Na época, a Corte estadual deu provimento a um agravo para determinar o recebimento e processamento de ação de improbidade administrativa movida pelo estado de Mato Grosso contra Salles.

O estado apresentou o agravo porque o juízo de primeiro grau, em 2009, havia excluído Salles do polo passivo.

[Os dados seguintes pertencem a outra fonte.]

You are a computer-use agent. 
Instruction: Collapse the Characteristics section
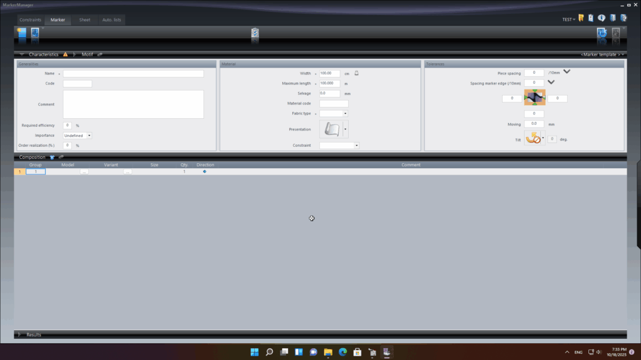22,54
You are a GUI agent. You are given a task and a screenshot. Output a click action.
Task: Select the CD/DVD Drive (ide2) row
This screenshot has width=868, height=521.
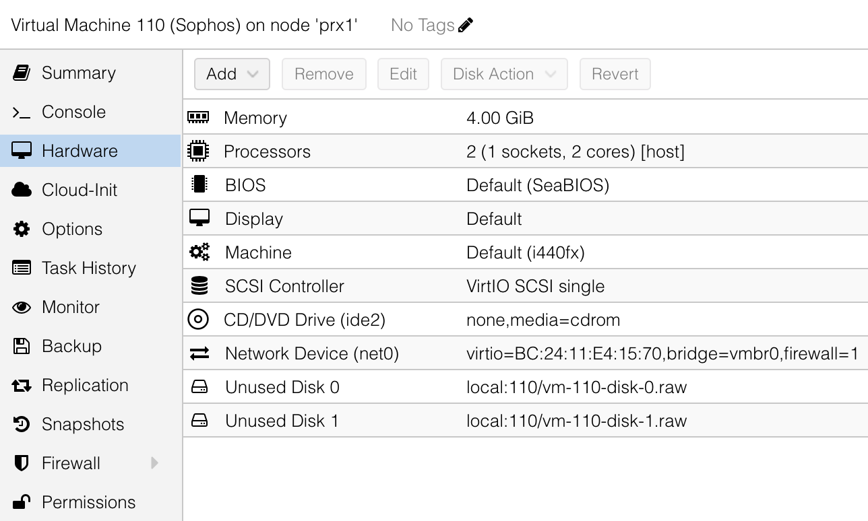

No agravo, alegou que Salles participou, de forma efetiva e decisiva, dos fatos que impulsionaram a venda ilegal das ações da Cemat (Centrais Elétricas Mato-grossenses), pois exercia o cargo de governador naquela época e figurava como responsável direto pela alienação. Argumentou que as ações só puderam ser transferidas mediante a assinatura do então governador, que autorizou a venda direta, contrariando a lei 8.666/ 93 (normas para licitações e contratos da administração pública) e a orientação da própria Procuradoria Geral do Estado (PGE).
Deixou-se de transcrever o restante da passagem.